EXERCISE DETAILS:
In this exercise, print only the lines of the records below from the one with "This screenshot has height=836, width=1890." through the one with "Screen dimensions: 759x859", inclusive. Pictures are not part of the copy.

___ EXERCISE INPUT ___

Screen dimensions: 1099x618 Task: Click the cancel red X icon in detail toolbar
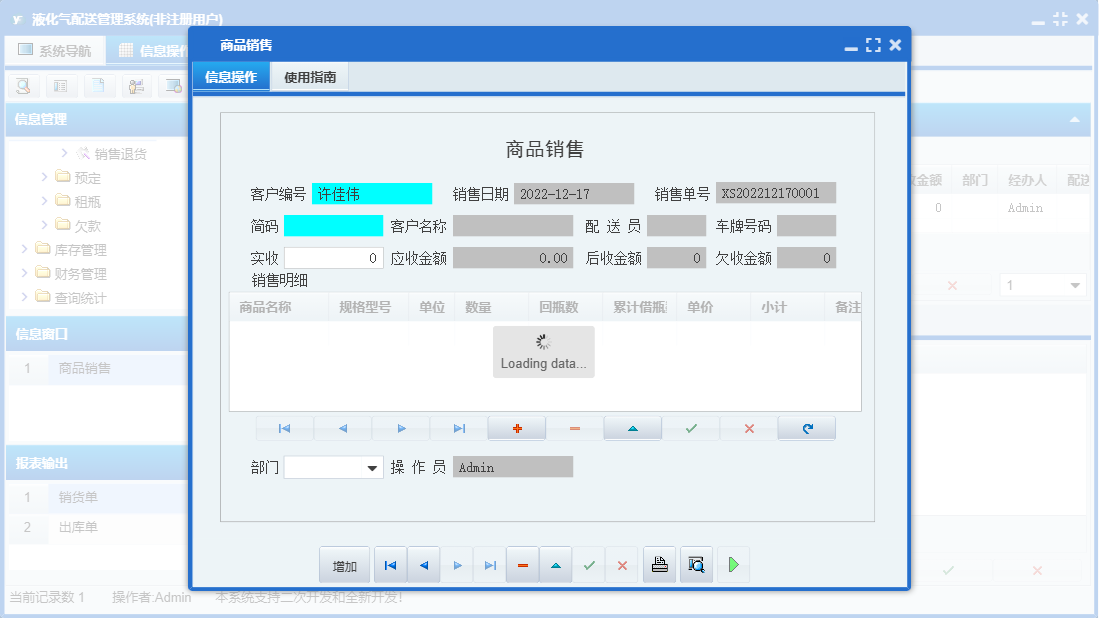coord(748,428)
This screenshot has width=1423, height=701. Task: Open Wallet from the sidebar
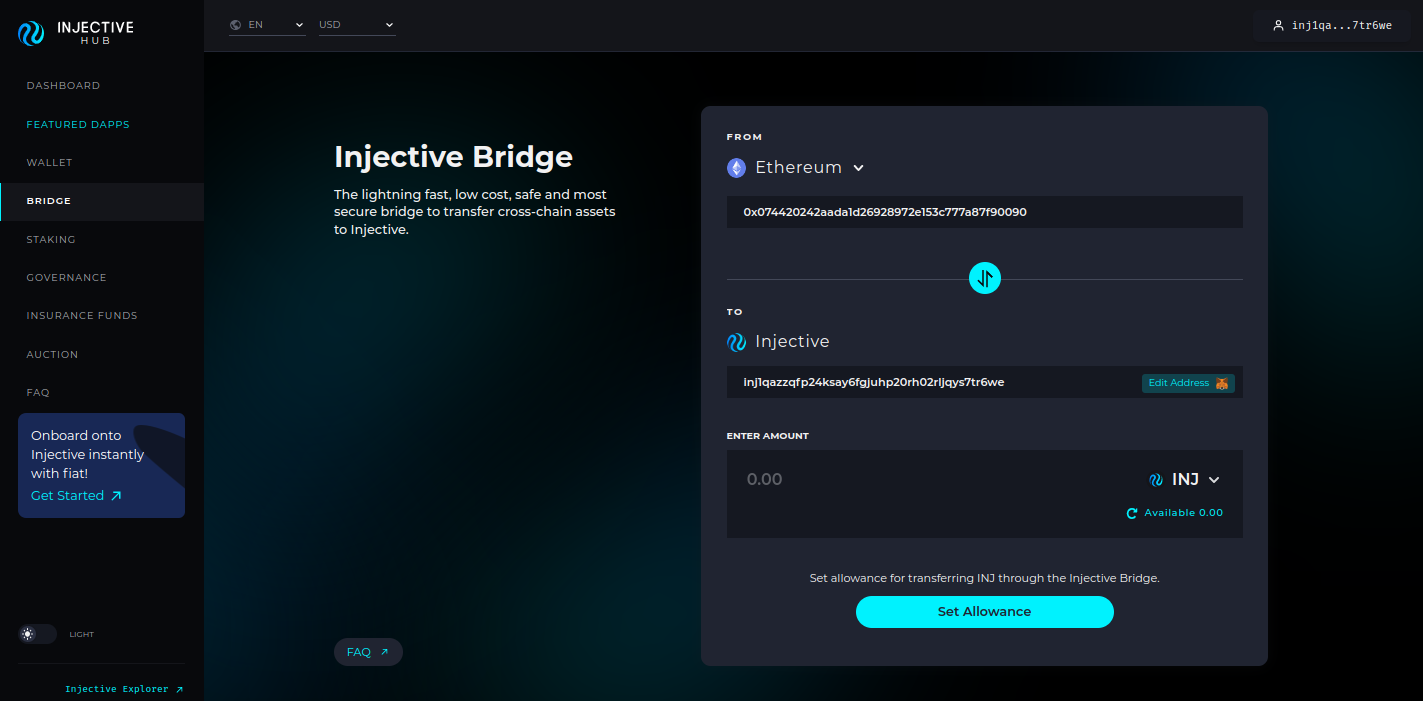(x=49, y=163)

___
___ EXERCISE INPUT ___

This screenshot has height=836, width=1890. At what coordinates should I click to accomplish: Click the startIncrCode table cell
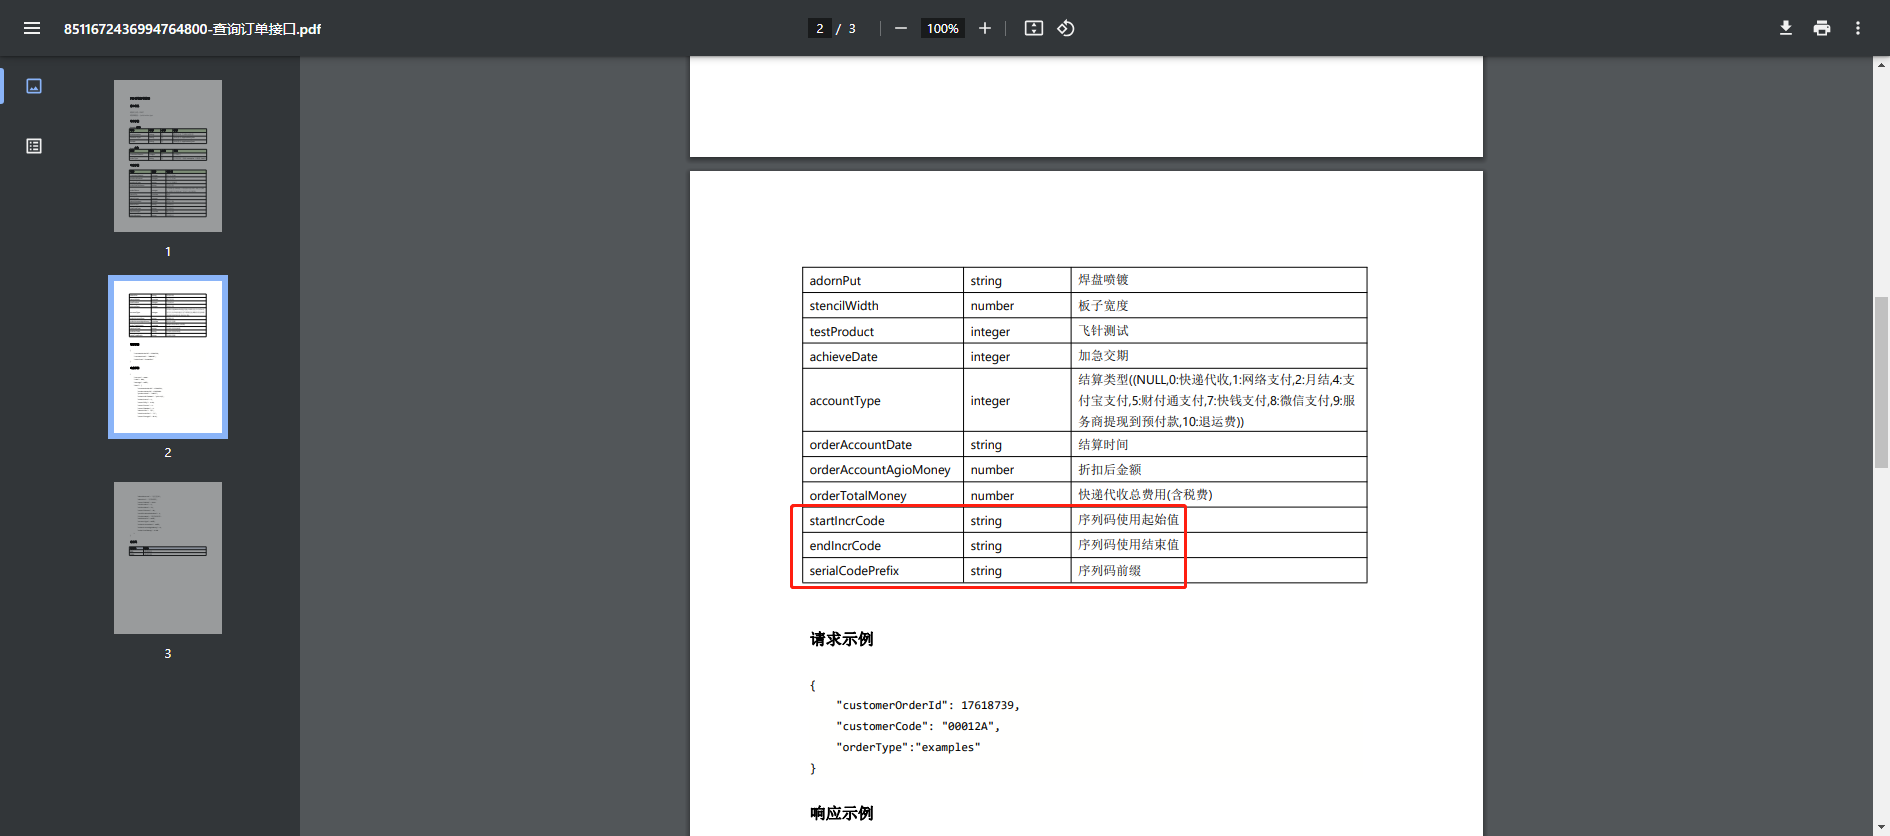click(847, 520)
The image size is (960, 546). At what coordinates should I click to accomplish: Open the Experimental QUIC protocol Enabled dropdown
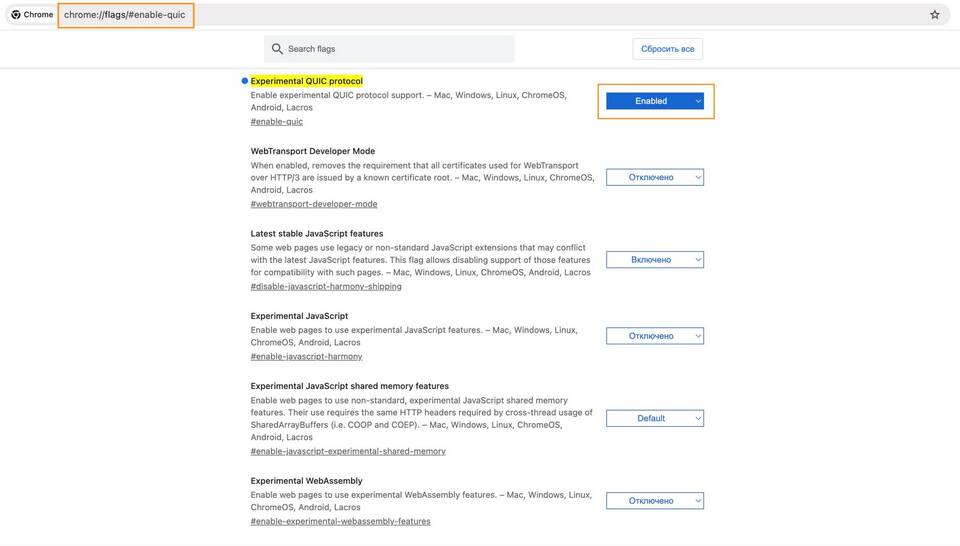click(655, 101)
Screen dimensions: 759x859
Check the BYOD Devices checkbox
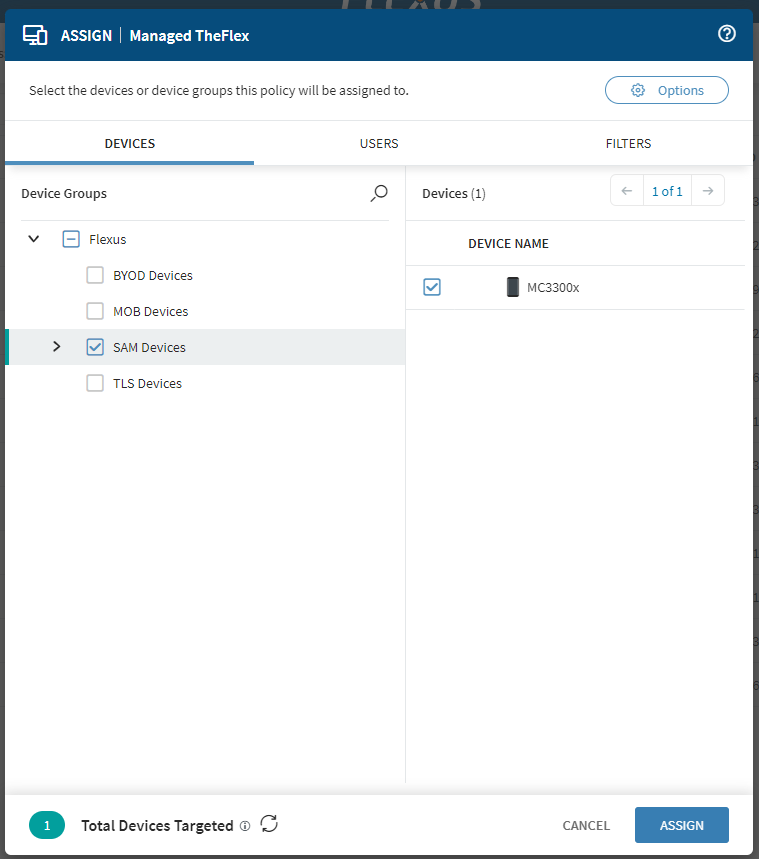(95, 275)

___

SOLVED EXERCISE:
This screenshot has height=836, width=1890. At what coordinates should I click to accomplish: Click the startIncrCode table cell
click(847, 520)
The image size is (960, 546). At what coordinates should I click to accomplish: Open the Experimental QUIC protocol Enabled dropdown
click(655, 101)
Screen dimensions: 759x859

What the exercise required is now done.